Textauszug →
◆ ◆ ◆ ◆
Koestler Trust kümmert sich mit einem breiten Ansatz um Gefangene: Nicht nur fördert und verkauft die Galerie Bilder und kunstvolle Postkarten, die von Insassinnen und Entlassenen gemacht werden, sie fördert auch Talente mit Workshops und spezifischen Ausstellungen. Bekannte Künstler geben Häftlingen direktes Feedback zu ihrer Kunst, damit sie sich auf professioneller Ebene weiterentwickeln können. Ebenso betreibt Koestler Trust mit Events Aufklärungsarbeit und schafft Verständnis für die Insassinnen.
3.
Ein Restaurant in einem Gefängnis mit besten Trip-Advisor-Bewertungen? Das gibt es tatsächlich, und zwar in der Nähe von Mailand. Im Gefängnis Bollate wurde 2004 die Idee geboren. Auch hier steckt ein soziales Businessmodell dahinter, das sich mehr als rentiert: sowohl für die Gefangenen, die im Service und in der Küche eine Ausbildung absolvieren können, als auch für die Gäste, die Vorurteile abbauen und ein feines Essen geniessen. Zudem lohnt sich das Modell auch finanziell für den Betrieb und die Mitarbeiter.
◆ ◆ ◆ ◆
Verfügbare Daten →

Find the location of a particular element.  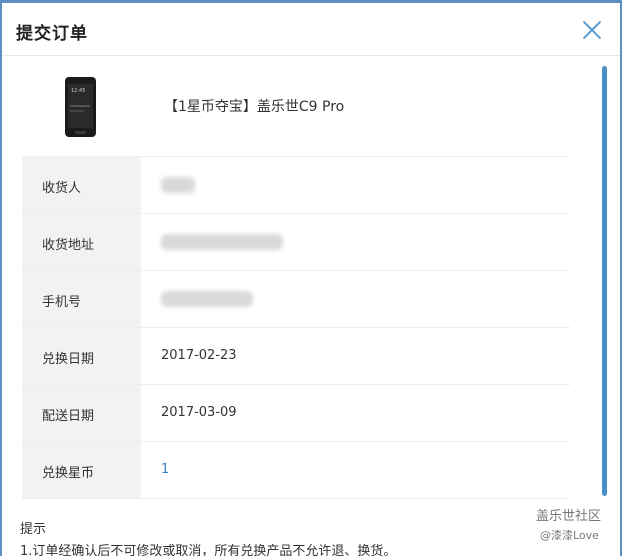

product-image: 12:45 is located at coordinates (80, 107).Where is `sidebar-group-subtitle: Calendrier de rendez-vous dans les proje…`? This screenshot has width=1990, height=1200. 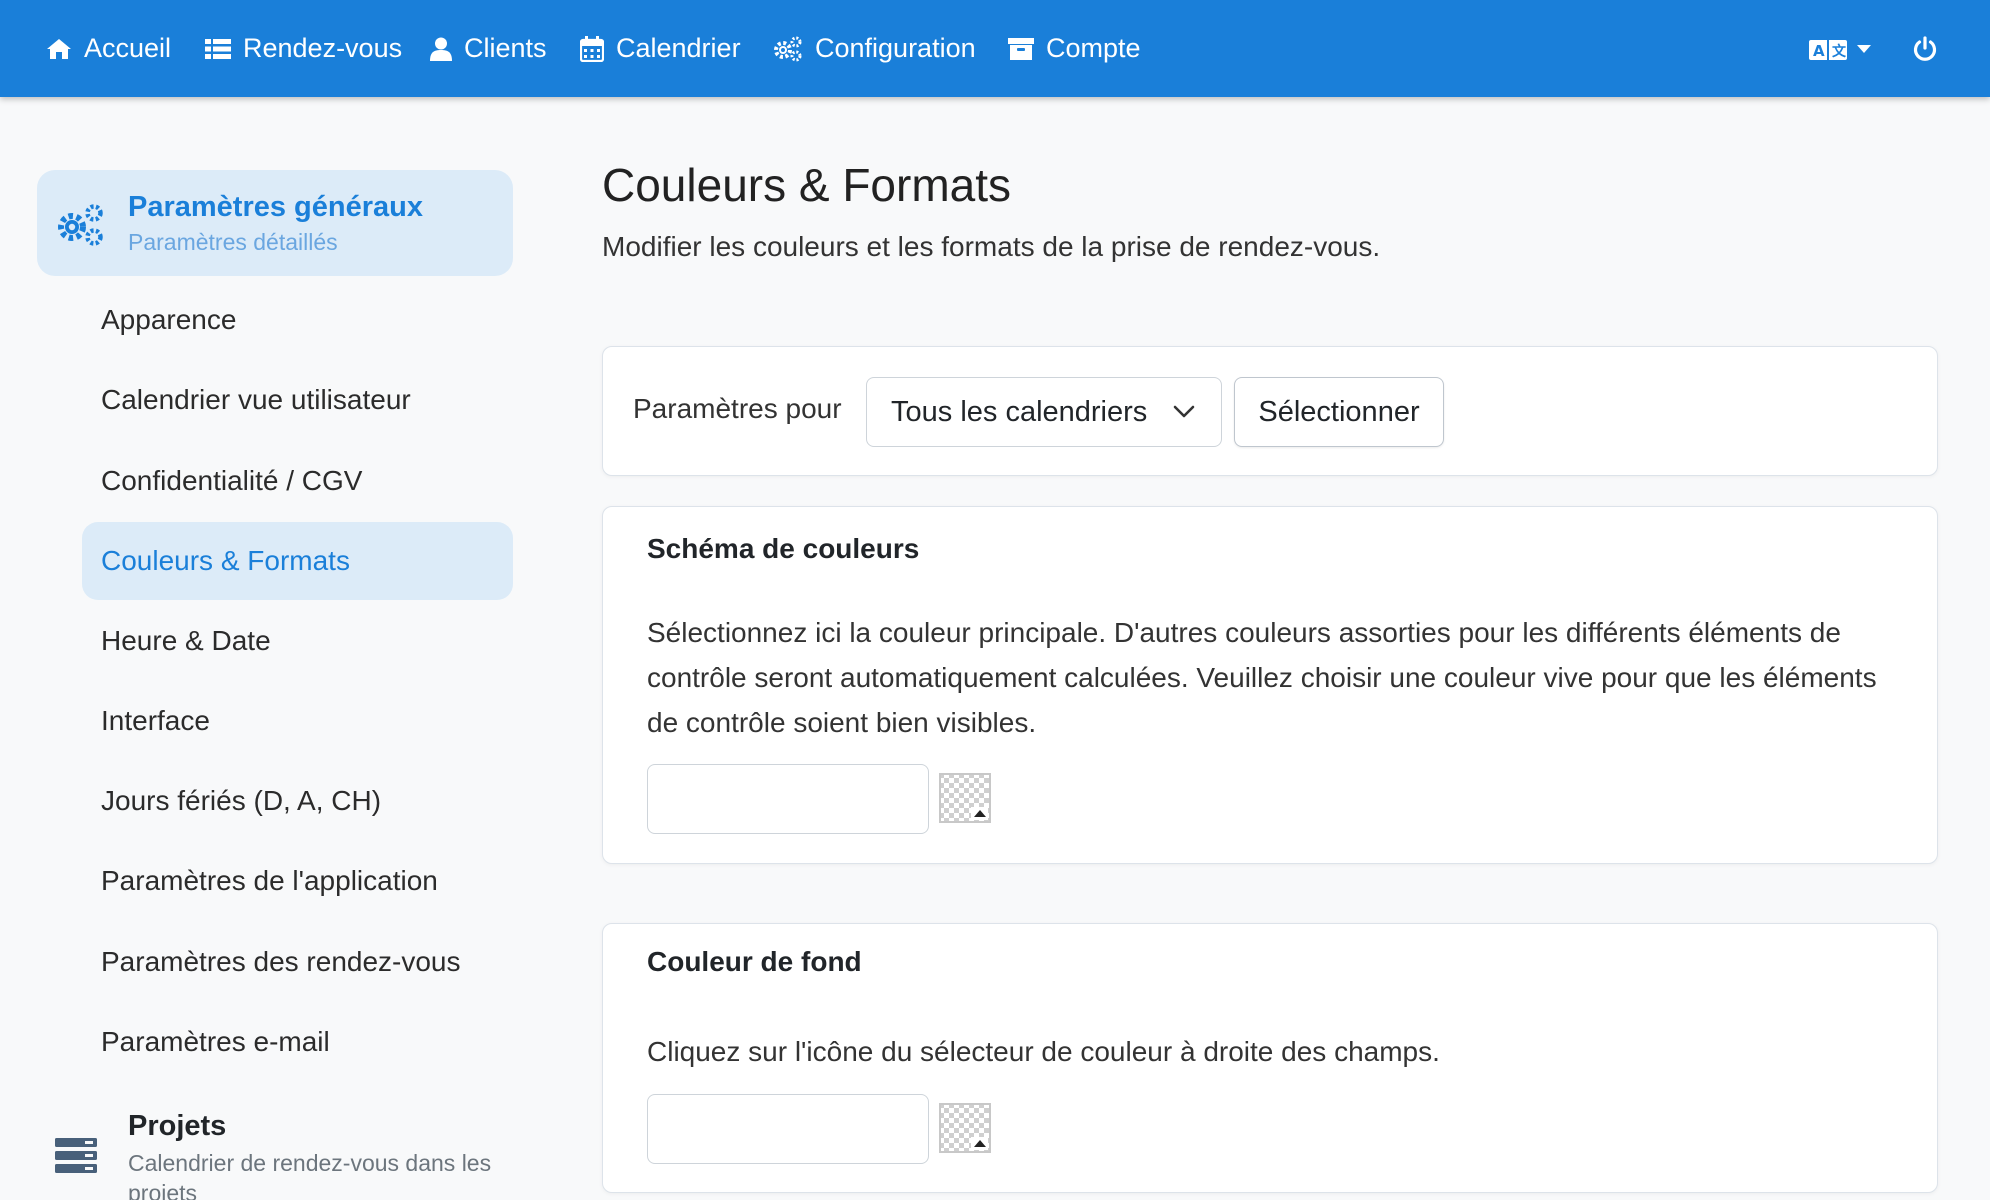 sidebar-group-subtitle: Calendrier de rendez-vous dans les proje… is located at coordinates (310, 1175).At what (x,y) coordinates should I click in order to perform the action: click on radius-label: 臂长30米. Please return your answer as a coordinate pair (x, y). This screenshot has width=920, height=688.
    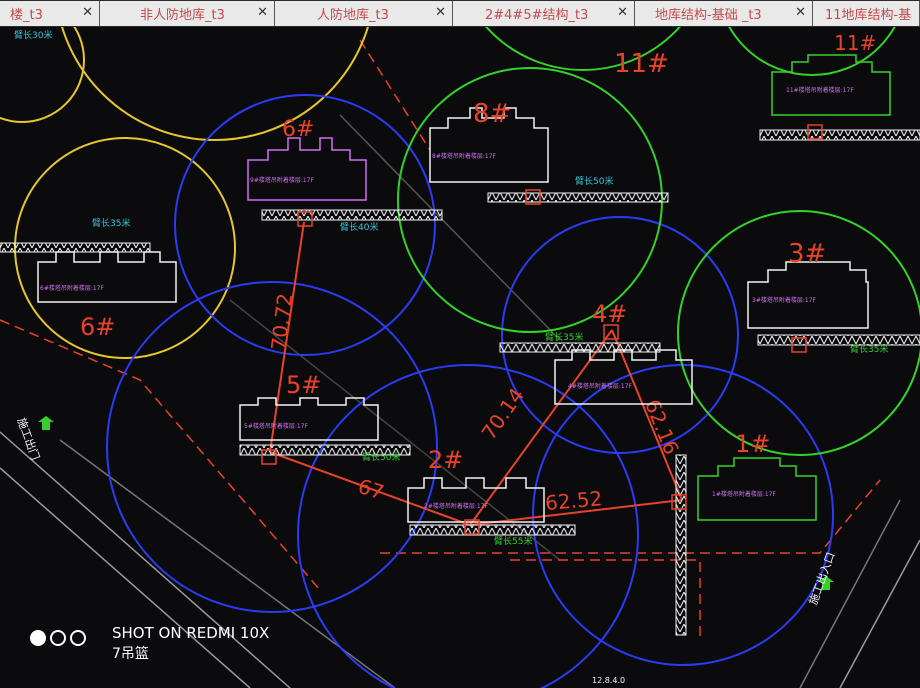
◆ ◆ ◆ ◆
Arbeitsanweisungen →
• 1. In welchem Jahr entstand laut dem Textauszug über Gefängnisprojekte die Idee im Gefängnis Bollate?
• 2. Geben Sie aus dem Textauszug über Gefängnisprojekte den Abschnitt von „Koestler Trust kümmert“ bis „für die Insassinnen.“ wortgetreu wieder.
• 3. Führen Sie den Textauszug über Gefängnisprojekte im Anschluss an seinen letzten Satz weiter.
Die Zeilen oben spielen hierfür keine Rolle.

Ihre Antworten →
• 1. Im Jahr 2004.

• 2.
Koestler Trust kümmert sich mit einem breiten Ansatz um Gefangene: Nicht nur fördert und verkauft die Galerie Bilder und kunstvolle Postkarten, die von Insassinnen und Entlassenen gemacht werden, sie fördert auch Talente mit Workshops und spezifischen Ausstellungen. Bekannte Künstler geben Häftlingen direktes Feedback zu ihrer Kunst, damit sie sich auf professioneller Ebene weiterentwickeln können. Ebenso betreibt Koestler Trust mit Events Aufklärungsarbeit und schafft Verständnis für die Insassinnen.

• 3.
4.
Auch der Schweizer Justizvollzug fördert die Wiedereingliederung in den Arbeitsalltag von Häftlingen im offenen Vollzug mit der Herstellung und dem Verkauf handgemachter Produkte. Die Haftanstalt Pöschwies hat eine Fülle verschiedener Produkte im Angebot: ob Pflanzen oder Gemüsesetzlinge, hübsches Kinderspielzeug und Holzschaukeln oder gleich ein massives Bett mit Nachtisch. Im Hofladen in Regensdorf können die Produkte erworben werden.